Militaries all over the world are experimenting with this new generation of drones in every aspect of combat. Israel and Ukraine, for example, used first-person-view drones to attack inside enemy territory. Russia’s volleys of one-way attack drones, missiles, and guided bombs have targeted Ukrainian power and manufacturing facilities. On the frontlines in Ukraine, both Moscow and Kyiv are using small drones as well as loitering munitions to destroy troops, tanks, and support equipment while relying on the same unmanned aerial vehicles to resupply, triage casualties, and identify approaching enemies. These drones are no longer operated from afar but embedded into trenches or smuggled deep into an adversary’s territory.
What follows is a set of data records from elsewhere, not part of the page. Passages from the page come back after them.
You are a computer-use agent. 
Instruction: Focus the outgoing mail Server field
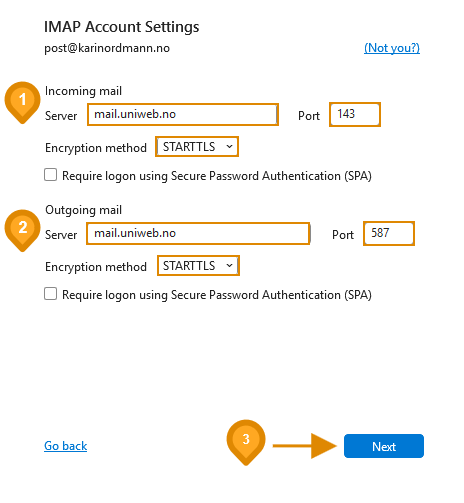(x=198, y=233)
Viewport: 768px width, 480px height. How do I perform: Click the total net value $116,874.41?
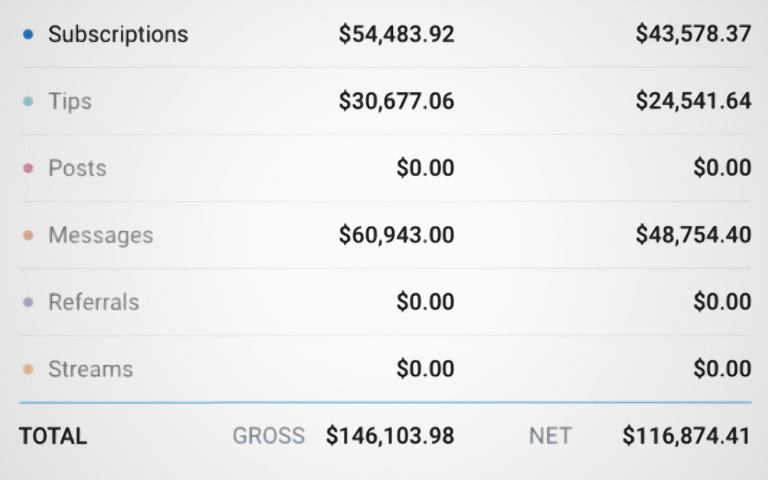coord(686,436)
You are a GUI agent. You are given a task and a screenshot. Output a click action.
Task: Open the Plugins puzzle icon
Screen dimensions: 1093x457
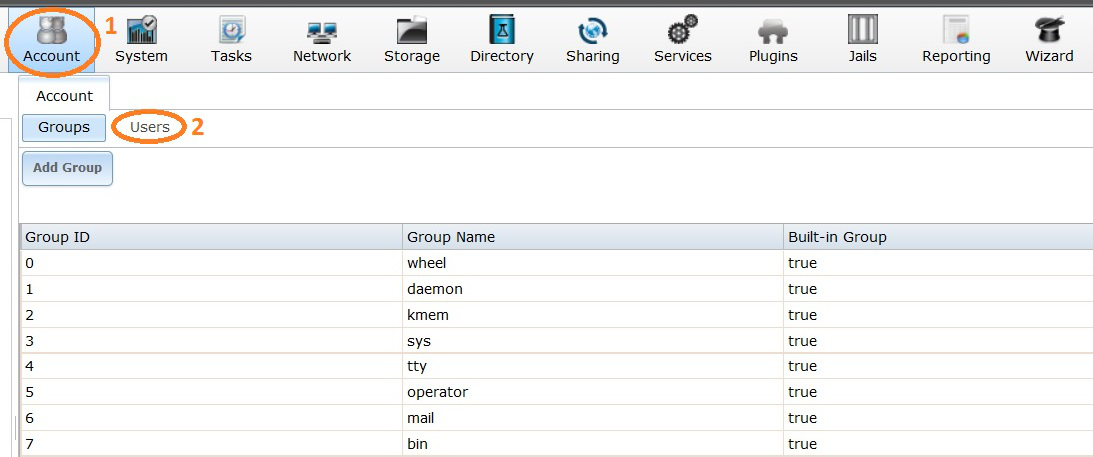click(x=773, y=30)
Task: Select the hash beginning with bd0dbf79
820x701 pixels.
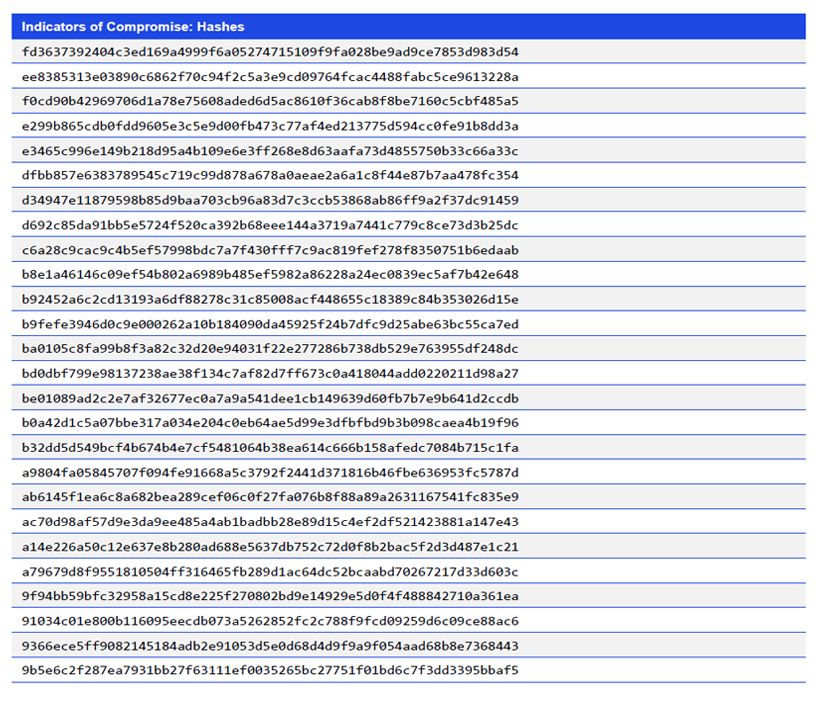Action: click(270, 373)
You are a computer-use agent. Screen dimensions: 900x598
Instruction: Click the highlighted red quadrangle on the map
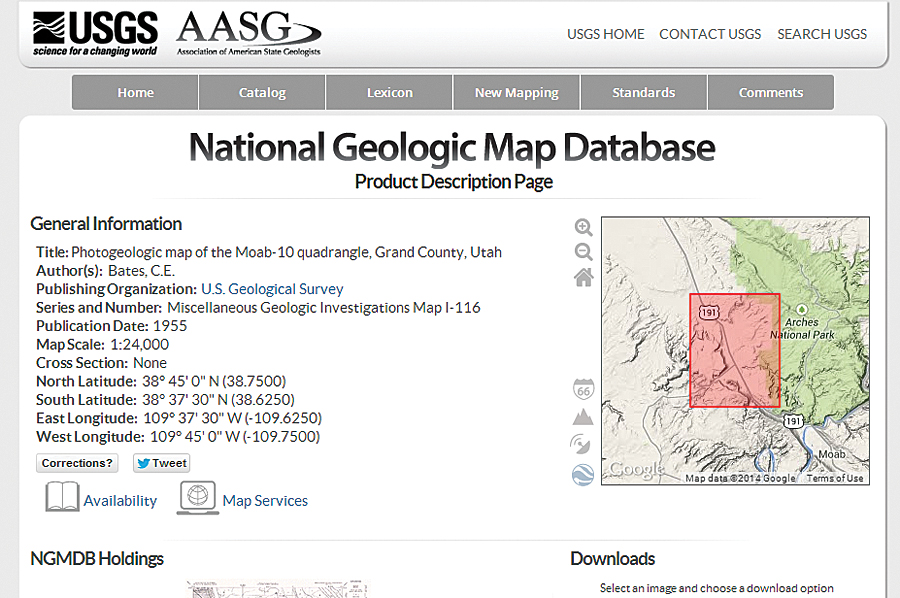coord(735,350)
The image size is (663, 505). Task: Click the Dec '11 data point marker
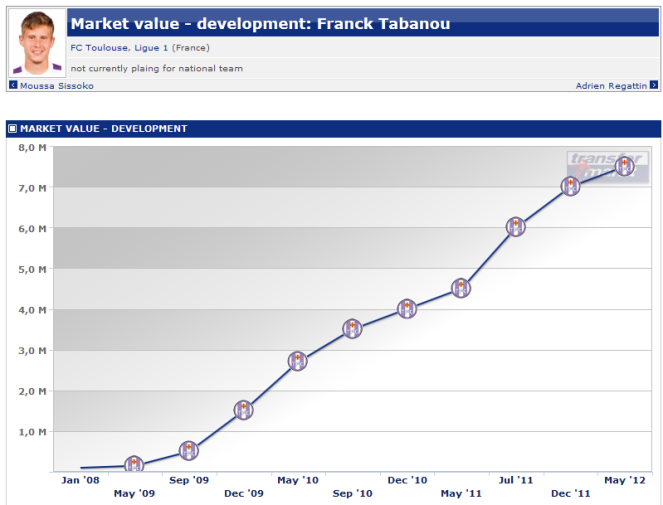point(570,186)
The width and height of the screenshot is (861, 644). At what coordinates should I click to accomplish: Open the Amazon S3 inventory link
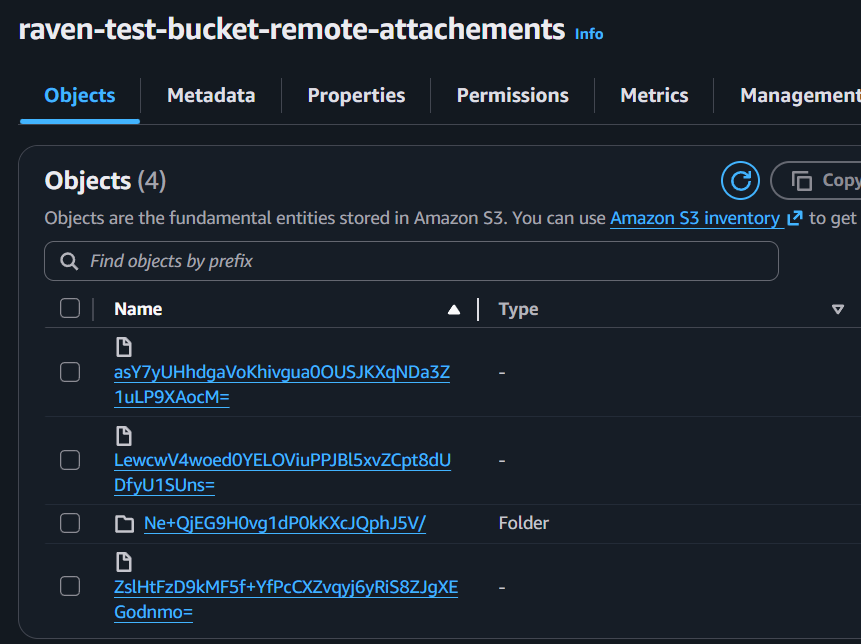[695, 218]
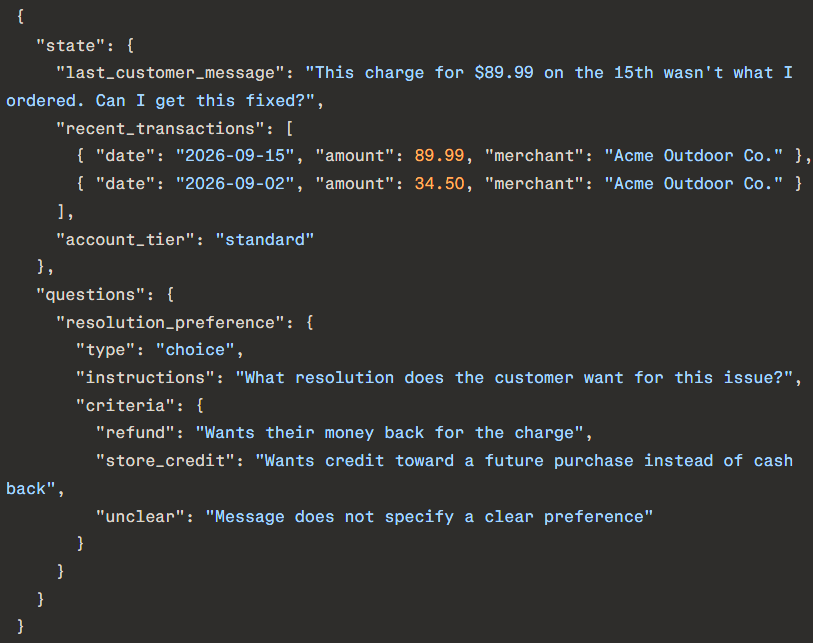Click the orange amount 34.50
The width and height of the screenshot is (813, 643).
tap(439, 184)
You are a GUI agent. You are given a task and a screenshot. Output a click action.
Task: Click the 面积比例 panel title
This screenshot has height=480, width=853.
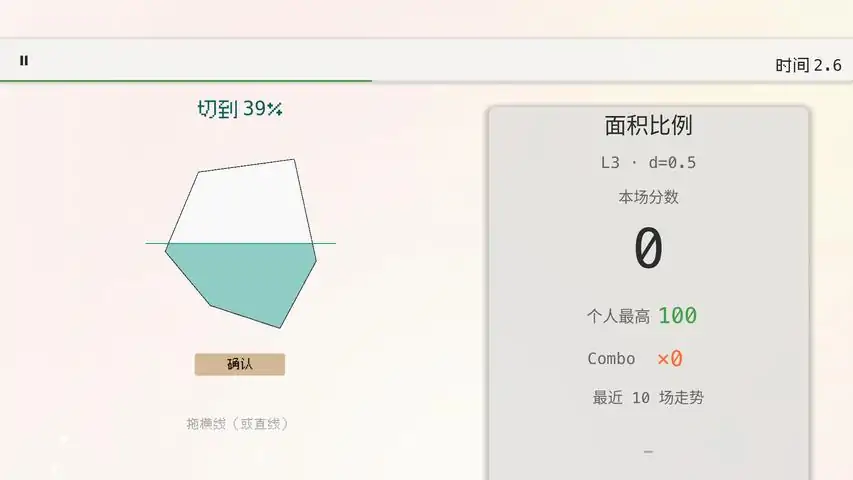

The United States has largely missed this revolution in military technology. Although Defense Secretary Pete Hegseth has promised to “unleash American drone dominance,” so far the United States’ drone arsenal remains dominated by the larger, more expensive systems it pioneered a decade ago. New drone programs such as the air force’s Collaborative Combat Aircraft or the army’s Low Altitude Stalking and Strike Ordnance are still in prototype and far from cheap. The air force’s CCA is estimated at $15 million to $20 million per unit; the army’s much smaller drone will still cost between $70,000 and $170,000. Even if the military bought more drones than it currently plans to, it is unclear whether U.S. companies could produce anywhere near the approximately 200,000 drones that Ukraine has been using monthly.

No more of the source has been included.